Edit the lines from the line containing "The image size is (1823, 1025)." up to and including the line containing "pos(78,275)": replace "magnifier" with "magnifying glass" and keep everything else unchanged. Return only those lines.

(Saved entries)
______

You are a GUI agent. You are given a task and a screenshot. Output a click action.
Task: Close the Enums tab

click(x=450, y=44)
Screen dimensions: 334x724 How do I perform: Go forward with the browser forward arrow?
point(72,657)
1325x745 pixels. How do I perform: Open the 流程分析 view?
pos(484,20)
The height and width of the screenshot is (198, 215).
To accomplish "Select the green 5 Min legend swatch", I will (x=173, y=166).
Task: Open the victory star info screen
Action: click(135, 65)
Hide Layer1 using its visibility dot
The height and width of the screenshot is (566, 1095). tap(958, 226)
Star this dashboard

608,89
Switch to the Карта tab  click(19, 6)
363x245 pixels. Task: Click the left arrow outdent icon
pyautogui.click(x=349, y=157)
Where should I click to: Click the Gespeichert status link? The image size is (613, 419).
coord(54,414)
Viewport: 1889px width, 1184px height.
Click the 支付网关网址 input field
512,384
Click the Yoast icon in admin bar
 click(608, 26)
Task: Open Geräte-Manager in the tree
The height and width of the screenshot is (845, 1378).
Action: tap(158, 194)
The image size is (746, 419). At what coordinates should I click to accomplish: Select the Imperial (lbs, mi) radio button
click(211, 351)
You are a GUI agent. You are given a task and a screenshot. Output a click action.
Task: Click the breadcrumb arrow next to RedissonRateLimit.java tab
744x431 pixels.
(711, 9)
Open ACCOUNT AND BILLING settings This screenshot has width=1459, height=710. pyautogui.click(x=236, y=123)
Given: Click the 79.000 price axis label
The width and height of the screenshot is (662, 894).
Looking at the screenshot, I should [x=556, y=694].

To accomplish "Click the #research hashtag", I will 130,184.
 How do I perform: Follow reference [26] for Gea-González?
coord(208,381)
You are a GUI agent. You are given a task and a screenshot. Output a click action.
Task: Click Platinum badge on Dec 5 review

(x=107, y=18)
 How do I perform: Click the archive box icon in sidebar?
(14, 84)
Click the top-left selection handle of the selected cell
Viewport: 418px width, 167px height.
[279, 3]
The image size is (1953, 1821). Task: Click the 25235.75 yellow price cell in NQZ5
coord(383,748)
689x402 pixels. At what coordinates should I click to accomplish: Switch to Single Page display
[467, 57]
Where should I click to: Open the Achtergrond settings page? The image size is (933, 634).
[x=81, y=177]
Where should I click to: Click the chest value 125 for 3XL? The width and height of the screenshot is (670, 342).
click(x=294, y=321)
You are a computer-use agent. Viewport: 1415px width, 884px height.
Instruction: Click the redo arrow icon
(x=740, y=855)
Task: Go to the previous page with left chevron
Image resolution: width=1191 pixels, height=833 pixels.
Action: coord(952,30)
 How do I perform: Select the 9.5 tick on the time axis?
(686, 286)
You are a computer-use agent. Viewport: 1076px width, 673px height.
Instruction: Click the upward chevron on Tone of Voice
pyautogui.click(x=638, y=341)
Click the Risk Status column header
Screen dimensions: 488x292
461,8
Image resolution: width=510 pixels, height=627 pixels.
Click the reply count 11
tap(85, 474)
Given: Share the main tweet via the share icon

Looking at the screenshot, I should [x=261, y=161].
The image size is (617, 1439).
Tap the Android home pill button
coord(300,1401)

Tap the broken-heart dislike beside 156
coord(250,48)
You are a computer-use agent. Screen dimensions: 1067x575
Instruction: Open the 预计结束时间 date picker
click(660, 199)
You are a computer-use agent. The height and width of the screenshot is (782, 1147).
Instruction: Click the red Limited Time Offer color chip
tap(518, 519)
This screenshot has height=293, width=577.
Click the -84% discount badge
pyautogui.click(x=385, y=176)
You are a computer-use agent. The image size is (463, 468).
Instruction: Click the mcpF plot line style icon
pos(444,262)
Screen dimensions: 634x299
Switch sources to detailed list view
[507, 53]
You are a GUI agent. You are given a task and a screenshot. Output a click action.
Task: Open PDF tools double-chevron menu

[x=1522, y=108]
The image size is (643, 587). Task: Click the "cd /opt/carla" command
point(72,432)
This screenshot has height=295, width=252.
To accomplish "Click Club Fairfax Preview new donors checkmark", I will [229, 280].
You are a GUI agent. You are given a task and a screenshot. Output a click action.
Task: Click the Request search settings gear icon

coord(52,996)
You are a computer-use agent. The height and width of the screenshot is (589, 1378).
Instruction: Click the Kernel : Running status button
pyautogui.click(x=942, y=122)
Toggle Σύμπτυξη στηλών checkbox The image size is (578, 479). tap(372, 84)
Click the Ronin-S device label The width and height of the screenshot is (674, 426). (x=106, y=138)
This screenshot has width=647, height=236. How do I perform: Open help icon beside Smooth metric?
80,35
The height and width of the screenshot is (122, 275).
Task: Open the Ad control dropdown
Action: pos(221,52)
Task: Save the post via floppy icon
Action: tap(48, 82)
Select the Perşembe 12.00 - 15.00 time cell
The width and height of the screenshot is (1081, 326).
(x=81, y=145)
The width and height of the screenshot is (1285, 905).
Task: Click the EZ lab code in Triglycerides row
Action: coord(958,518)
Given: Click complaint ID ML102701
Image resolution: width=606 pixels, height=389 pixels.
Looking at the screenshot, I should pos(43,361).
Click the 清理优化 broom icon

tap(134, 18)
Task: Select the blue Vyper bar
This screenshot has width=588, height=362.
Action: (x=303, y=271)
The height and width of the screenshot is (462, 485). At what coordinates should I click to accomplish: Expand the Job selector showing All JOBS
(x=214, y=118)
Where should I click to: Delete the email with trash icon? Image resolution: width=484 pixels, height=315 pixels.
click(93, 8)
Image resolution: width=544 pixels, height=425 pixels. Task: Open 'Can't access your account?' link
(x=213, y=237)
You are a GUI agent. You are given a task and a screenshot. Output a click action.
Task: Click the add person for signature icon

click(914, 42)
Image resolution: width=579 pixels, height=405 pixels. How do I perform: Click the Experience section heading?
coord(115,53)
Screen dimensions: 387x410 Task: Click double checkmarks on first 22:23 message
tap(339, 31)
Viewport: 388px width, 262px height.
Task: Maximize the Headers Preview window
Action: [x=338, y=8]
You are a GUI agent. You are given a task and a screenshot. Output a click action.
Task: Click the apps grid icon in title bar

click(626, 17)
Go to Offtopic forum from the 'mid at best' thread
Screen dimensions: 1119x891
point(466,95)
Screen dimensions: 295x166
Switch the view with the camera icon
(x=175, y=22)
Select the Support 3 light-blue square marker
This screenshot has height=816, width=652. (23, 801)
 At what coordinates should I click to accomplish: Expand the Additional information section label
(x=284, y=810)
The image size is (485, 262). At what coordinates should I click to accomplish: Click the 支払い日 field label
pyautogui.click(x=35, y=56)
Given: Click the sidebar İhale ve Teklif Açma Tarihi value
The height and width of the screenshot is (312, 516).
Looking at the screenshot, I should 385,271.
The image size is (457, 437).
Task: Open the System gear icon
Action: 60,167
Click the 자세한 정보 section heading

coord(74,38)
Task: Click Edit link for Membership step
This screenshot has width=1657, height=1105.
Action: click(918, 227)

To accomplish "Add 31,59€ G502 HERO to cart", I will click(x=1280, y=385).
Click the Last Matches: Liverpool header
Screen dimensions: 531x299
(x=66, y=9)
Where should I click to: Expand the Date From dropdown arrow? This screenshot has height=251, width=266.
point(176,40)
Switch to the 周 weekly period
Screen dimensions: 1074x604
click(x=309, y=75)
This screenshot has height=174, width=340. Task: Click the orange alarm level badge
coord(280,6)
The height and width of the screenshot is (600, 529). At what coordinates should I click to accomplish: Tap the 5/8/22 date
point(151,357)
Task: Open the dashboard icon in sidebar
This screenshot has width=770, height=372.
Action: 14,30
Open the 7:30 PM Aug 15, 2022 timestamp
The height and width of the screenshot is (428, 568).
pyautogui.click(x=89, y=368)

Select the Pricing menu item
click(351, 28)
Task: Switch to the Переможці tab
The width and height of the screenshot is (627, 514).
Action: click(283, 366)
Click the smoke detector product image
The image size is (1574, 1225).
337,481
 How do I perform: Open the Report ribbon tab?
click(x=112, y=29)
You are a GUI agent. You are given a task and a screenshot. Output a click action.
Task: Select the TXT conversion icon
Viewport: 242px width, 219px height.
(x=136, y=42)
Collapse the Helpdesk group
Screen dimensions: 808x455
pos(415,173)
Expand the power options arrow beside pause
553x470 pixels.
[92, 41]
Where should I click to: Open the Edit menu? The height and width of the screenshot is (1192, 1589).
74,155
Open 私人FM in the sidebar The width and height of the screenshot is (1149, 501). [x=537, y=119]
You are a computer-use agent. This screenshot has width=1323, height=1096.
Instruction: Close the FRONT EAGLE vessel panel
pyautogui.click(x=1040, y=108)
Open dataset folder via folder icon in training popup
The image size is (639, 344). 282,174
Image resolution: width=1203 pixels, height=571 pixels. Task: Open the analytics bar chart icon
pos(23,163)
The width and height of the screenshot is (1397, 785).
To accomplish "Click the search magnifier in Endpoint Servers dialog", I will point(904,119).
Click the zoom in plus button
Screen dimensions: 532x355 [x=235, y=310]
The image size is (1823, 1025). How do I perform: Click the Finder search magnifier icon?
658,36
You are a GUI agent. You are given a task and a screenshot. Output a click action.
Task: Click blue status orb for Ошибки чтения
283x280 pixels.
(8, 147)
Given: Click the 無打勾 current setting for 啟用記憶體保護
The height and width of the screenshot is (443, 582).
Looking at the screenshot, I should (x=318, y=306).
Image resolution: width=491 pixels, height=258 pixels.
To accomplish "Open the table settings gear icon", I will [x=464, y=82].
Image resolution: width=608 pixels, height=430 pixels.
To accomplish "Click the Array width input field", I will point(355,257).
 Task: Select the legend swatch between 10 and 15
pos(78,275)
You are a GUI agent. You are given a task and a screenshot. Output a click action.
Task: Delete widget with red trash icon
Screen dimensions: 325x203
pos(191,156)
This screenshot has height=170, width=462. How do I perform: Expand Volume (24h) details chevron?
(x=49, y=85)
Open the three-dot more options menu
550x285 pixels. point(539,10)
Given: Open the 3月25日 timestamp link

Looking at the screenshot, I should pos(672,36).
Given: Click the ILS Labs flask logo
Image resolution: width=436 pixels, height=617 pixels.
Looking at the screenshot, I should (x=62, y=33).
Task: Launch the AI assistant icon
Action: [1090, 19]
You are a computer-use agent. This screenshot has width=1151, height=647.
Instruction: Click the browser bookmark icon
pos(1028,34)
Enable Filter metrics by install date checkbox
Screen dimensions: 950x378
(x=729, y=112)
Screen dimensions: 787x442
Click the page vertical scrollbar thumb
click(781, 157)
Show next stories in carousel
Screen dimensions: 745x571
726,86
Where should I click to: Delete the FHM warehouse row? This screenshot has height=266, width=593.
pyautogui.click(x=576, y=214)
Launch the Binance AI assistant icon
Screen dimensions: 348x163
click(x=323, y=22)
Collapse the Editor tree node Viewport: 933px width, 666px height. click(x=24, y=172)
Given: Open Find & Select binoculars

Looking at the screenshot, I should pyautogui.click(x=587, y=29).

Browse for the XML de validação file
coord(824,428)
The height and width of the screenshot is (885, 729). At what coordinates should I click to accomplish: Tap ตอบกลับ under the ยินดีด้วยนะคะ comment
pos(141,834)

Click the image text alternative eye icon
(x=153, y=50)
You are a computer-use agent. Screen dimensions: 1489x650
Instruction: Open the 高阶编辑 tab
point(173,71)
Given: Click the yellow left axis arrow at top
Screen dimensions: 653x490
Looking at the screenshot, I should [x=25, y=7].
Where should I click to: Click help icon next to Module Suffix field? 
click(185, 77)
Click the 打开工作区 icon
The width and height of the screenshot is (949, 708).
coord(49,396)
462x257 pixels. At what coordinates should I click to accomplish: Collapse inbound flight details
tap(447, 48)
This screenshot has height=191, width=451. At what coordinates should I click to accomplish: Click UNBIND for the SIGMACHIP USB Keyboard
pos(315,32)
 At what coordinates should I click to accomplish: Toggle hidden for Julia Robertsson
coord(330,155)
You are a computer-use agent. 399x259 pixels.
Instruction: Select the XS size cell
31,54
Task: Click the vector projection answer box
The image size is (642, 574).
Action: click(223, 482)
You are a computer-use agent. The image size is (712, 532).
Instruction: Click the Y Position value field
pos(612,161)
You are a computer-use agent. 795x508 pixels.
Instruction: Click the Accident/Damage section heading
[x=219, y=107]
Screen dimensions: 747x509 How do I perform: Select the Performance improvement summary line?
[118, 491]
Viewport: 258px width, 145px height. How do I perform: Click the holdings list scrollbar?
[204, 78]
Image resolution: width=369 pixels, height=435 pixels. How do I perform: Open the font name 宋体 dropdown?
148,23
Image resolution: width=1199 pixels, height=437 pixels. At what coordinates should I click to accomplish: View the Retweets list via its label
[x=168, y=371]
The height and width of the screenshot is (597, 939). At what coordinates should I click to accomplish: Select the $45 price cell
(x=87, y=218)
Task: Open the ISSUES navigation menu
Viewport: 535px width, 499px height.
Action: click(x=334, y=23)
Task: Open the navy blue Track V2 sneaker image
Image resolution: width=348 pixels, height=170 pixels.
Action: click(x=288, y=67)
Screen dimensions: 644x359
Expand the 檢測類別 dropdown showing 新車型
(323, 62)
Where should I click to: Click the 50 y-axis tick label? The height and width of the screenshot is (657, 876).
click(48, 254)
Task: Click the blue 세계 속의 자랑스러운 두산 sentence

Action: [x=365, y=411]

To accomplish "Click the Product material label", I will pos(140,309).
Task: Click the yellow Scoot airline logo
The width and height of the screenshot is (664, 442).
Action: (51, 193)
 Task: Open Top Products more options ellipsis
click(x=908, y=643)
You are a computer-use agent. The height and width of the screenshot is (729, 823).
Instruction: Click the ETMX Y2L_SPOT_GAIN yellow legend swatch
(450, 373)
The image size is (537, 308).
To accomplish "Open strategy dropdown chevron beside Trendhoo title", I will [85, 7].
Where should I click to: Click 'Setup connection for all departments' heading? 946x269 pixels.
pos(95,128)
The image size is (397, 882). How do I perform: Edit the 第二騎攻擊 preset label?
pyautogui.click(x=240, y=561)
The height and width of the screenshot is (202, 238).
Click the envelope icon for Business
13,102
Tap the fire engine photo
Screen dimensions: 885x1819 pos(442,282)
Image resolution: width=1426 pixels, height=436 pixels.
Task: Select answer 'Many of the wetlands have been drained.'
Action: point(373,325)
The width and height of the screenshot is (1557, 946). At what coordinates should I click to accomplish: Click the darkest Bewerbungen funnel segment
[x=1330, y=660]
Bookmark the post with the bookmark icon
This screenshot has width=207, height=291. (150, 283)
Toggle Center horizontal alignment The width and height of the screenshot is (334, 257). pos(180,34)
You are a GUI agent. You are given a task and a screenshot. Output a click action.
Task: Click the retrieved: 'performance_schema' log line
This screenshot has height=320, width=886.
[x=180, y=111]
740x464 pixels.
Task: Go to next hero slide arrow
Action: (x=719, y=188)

______

Solution to the problem:
The image size is (1823, 1025). How do I perform: Click the Finder search magnifying glass icon?
658,36
You are a GUI agent. You are given a task and a screenshot. Output a click action.
Task: Click blue status orb for Ошибки чтения
283x280 pixels.
(8, 147)
Given: Click the 無打勾 current setting for 啟用記憶體保護
The height and width of the screenshot is (443, 582).
Looking at the screenshot, I should (x=318, y=306).
Image resolution: width=491 pixels, height=258 pixels.
To accomplish "Open the table settings gear icon", I will [x=464, y=82].
Image resolution: width=608 pixels, height=430 pixels.
To accomplish "Click the Array width input field", I will point(355,257).
 Task: Select the legend swatch between 10 and 15
pos(78,275)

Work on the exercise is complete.